Believing my mortality is not just a jaded theme in someone else’s novel was a difficult awakening. I cannot quite pinpoint its genesis, because it was a tiered process rather than one “eureka” moment. Maybe it first surfaced with the death of my beloved grandmother. She had raised me, and when she passed away in Italy, I was on the other side of the world unable to fly to her side because I was nine months pregnant. My belief continued its climb when I joined the rollercoaster ride of a dear friend fighting breast cancer. Tasting her anguish and confusion, but also witnessing her courage and determination, made me feel like a shadow carved off the fabric of time. I had a lot to reconsider.

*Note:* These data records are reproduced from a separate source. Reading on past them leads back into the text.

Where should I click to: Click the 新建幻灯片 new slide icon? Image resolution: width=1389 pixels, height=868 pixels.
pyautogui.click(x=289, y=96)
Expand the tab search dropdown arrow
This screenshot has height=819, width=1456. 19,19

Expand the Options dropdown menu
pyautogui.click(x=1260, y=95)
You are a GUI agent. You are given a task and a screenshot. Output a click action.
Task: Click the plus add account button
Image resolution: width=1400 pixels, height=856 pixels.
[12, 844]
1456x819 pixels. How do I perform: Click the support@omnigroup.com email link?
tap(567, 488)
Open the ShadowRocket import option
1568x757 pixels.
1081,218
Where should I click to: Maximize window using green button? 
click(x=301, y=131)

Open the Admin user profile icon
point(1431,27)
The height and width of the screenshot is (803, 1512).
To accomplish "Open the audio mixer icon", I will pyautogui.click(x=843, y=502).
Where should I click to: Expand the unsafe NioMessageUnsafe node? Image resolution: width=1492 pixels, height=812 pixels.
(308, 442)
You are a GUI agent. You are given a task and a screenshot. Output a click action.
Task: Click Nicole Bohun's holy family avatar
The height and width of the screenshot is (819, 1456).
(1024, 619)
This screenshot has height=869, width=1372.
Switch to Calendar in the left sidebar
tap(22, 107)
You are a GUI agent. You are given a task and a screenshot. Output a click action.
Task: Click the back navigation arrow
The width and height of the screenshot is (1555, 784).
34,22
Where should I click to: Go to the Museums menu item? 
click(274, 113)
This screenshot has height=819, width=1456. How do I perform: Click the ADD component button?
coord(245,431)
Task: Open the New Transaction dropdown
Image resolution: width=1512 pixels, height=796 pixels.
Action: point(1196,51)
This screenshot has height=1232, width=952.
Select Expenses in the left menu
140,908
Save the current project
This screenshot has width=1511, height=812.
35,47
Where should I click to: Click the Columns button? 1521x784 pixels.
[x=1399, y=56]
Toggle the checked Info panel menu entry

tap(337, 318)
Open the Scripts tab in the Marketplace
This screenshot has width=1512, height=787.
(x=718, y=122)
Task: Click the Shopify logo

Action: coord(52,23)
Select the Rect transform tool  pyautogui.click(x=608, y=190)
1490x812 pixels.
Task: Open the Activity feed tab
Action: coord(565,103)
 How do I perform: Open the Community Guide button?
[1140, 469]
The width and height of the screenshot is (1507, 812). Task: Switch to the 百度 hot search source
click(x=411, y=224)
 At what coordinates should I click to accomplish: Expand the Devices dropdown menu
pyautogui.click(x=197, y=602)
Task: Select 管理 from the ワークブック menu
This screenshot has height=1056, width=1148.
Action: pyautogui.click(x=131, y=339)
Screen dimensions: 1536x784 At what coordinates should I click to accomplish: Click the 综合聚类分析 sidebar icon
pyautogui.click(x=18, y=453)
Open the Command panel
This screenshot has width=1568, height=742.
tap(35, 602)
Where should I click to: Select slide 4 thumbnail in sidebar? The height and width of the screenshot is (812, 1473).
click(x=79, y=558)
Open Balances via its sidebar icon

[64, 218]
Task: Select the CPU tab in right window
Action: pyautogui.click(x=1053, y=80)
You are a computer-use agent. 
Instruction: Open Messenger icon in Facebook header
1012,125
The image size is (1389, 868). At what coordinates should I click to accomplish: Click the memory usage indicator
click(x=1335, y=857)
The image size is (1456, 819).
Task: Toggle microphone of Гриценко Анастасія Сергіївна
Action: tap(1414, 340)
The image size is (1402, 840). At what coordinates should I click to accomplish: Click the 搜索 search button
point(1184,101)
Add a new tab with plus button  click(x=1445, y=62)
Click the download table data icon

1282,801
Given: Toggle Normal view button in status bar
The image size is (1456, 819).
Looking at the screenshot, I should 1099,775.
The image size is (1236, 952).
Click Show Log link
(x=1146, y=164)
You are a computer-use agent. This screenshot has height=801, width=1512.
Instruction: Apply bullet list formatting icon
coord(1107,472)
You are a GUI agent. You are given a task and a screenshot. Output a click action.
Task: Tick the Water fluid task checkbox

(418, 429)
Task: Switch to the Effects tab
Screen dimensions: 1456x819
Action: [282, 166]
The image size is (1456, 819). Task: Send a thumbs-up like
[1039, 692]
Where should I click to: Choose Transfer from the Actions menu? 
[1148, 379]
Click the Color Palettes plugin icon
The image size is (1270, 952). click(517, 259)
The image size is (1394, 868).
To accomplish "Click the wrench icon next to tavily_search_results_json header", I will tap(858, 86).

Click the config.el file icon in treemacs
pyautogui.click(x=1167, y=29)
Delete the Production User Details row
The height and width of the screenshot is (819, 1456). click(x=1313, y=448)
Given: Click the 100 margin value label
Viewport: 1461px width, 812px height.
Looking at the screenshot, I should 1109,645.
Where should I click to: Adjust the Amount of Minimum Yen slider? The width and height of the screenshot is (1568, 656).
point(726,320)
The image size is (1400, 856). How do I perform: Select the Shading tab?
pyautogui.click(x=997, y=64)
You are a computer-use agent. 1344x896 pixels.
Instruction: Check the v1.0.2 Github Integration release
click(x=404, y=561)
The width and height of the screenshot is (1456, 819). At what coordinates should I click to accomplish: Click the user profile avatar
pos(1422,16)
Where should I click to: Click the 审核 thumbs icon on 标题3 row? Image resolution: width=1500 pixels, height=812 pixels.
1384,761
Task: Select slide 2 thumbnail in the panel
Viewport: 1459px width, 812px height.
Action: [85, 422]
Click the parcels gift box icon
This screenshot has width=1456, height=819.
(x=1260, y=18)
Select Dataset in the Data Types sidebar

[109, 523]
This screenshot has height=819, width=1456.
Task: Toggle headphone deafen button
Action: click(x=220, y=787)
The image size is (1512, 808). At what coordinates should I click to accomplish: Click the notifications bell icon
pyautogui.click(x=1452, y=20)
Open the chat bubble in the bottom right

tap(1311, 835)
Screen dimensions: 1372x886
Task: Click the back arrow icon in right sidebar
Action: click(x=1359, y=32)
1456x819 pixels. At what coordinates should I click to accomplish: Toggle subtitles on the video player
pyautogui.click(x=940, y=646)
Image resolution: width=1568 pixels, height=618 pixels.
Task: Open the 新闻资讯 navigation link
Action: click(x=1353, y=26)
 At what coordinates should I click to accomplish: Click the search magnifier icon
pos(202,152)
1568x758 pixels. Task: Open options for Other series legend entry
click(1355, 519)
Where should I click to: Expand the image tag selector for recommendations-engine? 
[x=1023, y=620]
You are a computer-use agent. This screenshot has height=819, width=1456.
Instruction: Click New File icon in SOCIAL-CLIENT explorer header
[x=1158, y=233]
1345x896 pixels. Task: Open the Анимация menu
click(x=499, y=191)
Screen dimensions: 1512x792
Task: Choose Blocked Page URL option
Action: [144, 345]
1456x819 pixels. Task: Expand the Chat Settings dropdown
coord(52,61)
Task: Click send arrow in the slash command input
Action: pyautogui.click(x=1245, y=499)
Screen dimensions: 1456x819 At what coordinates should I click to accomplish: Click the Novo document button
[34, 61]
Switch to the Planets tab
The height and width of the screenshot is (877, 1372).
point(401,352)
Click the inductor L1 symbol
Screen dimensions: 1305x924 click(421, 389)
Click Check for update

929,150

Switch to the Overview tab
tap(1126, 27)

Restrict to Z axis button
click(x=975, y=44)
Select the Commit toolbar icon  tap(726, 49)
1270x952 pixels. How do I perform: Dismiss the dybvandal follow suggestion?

Since then, this belief has taken over, urging me to be present in my life and that of others, to make a positive difference because I have such a limited time in which to do so. It also led me to perceive the essence of life as that of “just” being. But what a brimming “just” that is! And this shift in awareness redefined my contentment. What if I am here “just” to marvel; to experience a storm going through me; to reach for my husband’s hand, to see my son grow up, or to make my kitty purr; why not? It feels so soothing.
Before, I was missing the big picture. To accomplish, to achieve, to produce and to “just” be: that is where I strive to find balance today. I am more eager to listen now, to look and relate, to help and share. At the same time, I am as much ready to absorb and “just” breathe. My passion is making my days bloom, so that their results will outlast me, and my purpose is the privilege to pass along the good I have received from others.
It may be argued that my belief doesn’t paint enough landscape in which to live the material, and that is a real disadvantage in today’s entropy. What, then, do I make of it? Not any apocalyptic message for sure! Why then, advocate for a full embrace, almost a celebration of human mortality? Well, since I am to die in the end, the only escape from this incredible twist in life’s plot might be this epiphany. My own death is not a mere literary theme; believing that has ironically allowed me to realign my actions and tame my anxiety. This I believe, and now I can give my own mortality the respects it commands, both as my only certainty and for its incomparable bonding power to make me one with others.